Down to the final line, write out the data below exactly.

Pixel coordinate grounding data
....................
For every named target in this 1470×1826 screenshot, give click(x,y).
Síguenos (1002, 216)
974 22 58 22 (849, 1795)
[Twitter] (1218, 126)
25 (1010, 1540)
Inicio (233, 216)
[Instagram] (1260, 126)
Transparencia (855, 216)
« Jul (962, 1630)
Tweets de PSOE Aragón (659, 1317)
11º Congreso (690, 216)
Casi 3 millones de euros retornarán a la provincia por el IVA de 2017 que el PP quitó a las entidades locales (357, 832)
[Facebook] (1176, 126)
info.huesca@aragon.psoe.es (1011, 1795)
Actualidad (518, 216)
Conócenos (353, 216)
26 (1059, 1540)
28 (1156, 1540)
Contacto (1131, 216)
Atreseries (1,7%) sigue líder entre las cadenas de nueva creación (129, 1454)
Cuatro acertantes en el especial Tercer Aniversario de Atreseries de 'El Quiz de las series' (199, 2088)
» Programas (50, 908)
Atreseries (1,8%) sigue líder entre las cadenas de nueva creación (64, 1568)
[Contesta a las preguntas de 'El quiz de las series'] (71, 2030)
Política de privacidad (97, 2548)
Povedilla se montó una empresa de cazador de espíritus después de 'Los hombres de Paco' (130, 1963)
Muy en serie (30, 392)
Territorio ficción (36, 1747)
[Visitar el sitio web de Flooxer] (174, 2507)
....................
Answer box =>
For every named target in this 1470×1826 screenshot, give click(x,y).
Síguenos (1002, 216)
974 22 58 22 (849, 1795)
[Twitter] (1218, 126)
25 (1010, 1540)
Inicio (233, 216)
[Instagram] (1260, 126)
Transparencia (855, 216)
« Jul (962, 1630)
Tweets de PSOE Aragón (659, 1317)
11º Congreso (690, 216)
Casi 3 millones de euros retornarán a la provincia por el IVA de 2017 que el PP quitó a las entidades locales (357, 832)
[Facebook] (1176, 126)
info.huesca@aragon.psoe.es (1011, 1795)
Actualidad (518, 216)
Conócenos (353, 216)
26 (1059, 1540)
28 (1156, 1540)
Contacto (1131, 216)
Atreseries (1,7%) sigue líder entre las cadenas de nueva creación (129, 1454)
Cuatro acertantes en el especial Tercer Aniversario de Atreseries de 'El Quiz de las series' (199, 2088)
» Programas (50, 908)
Atreseries (1,8%) sigue líder entre las cadenas de nueva creación (64, 1568)
[Contesta a las preguntas de 'El quiz de las series'] (71, 2030)
Política de privacidad (97, 2548)
Povedilla se montó una empresa de cazador de espíritus después de 'Los hombres de Paco' (130, 1963)
Muy en serie (30, 392)
Territorio ficción (36, 1747)
[Visitar el sitio web de Flooxer] (174, 2507)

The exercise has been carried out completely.